## Entries provided
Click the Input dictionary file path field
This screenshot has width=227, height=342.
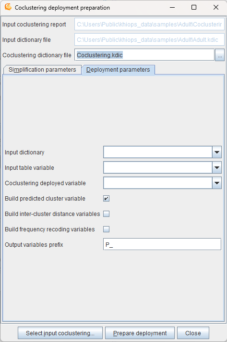149,40
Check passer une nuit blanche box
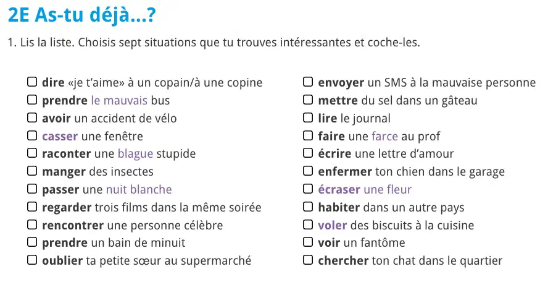Viewport: 548px width, 282px height. (x=32, y=189)
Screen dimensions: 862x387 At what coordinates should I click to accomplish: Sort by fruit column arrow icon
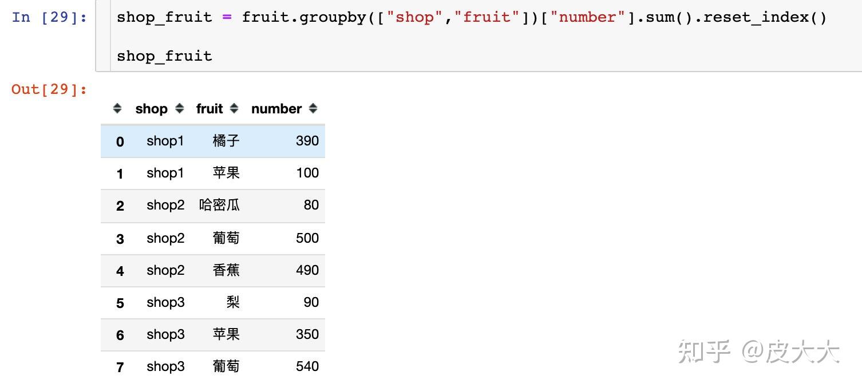pyautogui.click(x=234, y=108)
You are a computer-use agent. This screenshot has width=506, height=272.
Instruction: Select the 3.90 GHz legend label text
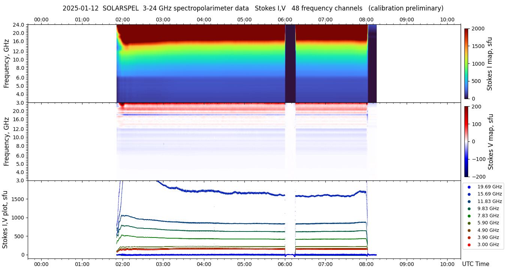click(x=488, y=237)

## Task instructions
Transcribe the records above exactly and drop every picture.

## Worked solution
Click the Input dictionary file path field
This screenshot has width=227, height=342.
149,40
Check passer une nuit blanche box
Viewport: 548px width, 282px height. (x=32, y=189)
Screen dimensions: 862x387 At what coordinates should I click to accomplish: Sort by fruit column arrow icon
pyautogui.click(x=234, y=108)
You are a computer-use agent. This screenshot has width=506, height=272.
Instruction: Select the 3.90 GHz legend label text
click(x=488, y=237)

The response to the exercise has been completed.